No local marcado, contei tudo: falei da Lei da Serialidade, dos eventos repetidos, do assalto forjado pelo Eric etc.
- Agora tenho certeza que você está com outra! - disse Sofia.
- Não! - respondi.
- Você inventou uma história maluca só para esconder que preferiu dormir com uma puta. Para de inventar bobagem e admite logo!
- É a verdade. Posso contatar o Eric, se você quiser. Além disso, fiz um boletim de ocorrência.
- Em qual delegacia?
- Em uma que fica na Cidade Baixa.
- Vamos lá agora!
- Quê?!
- Vamos perguntar ao delegado. Quero saber se você mente!
- Meu Deus do céu!
Claro que não fomos à delegacia. Aliás, transamos na mesma noite.

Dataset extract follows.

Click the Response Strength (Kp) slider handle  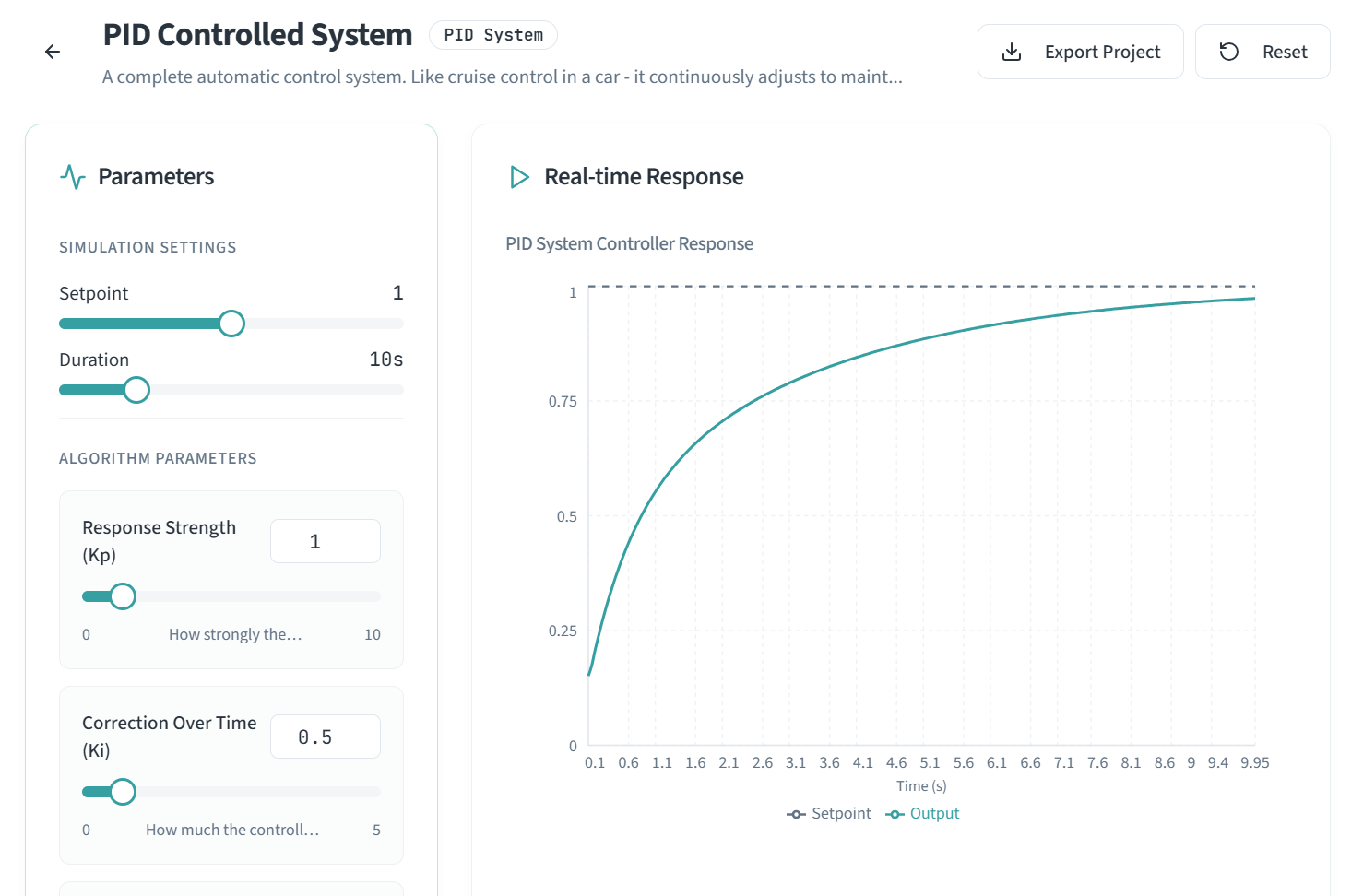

No entanto, senti que não era a mesma coisa. Ainda percebia a desconfiança exalar de Sofia. Através do sexo a gente consegue notar quando uma mulher está ressabiada. Pensei que tínhamos feito as pazes. Infelizmente parecia que não. É por isso que menciono novamente metáfora do calçado. Porém, nesse caso, não se trata de dois pés tentando se encaixar no mesmo sapato. Só há um pé, mas quando ele anda, algo incomoda, como se estivesse uma pedrinha lá dentro do sapato.
Capítulo 15 - Um trabalho chato
Na manhã seguinte, de cara fechada, Sofia saiu para trabalhar. Entrei em pânico, pois pensei que os eventos estavam se repetindo de novo. Olhei o corredor. Nada de entregador de folhetos. Fiquei aliviado. Aliás, o entregador também não estava na entrada do prédio.
Fui ao trabalho. Na hora do almoço, Eric reclamava da “chatice do emprego” para mim e para Flávio.
- Já estou enjoado disso aqui! - afirmou Eric.
- Todos nós estamos. - eu disse.
- Você não entendeu. Sinto vontade de colocar fogo nisso aqui. Meu tédio está me deixando inconsequente.
Lembrei que Eric ganha muito dinheiro de forma inexplicável. Ou seria explicável? Vamos lembrar que ele chamou um bandido, com uma arma de verdade, para tomar meu celular.
- Cara, você parece ter mais dinheiro do que eu e Marcelo. Acho que você não precisa desse trabalho. - disse Flávio.
- Engano seu. Eu preciso, mas não apenas para ganhar mais dinheiro. - respondeu Eric.
Essa fala deixou eu e Flávio intrigados. A fala seguinte foi ainda mais enigmática e despertou mais curiosidade.
- Imaginem um travesseiro. - disse Eric. - Um travesseiro imundo, velho e fedorento. Então, o que a gente faz? Cobre-o com um tecido novinho. Pronto, é um travesseiro novo!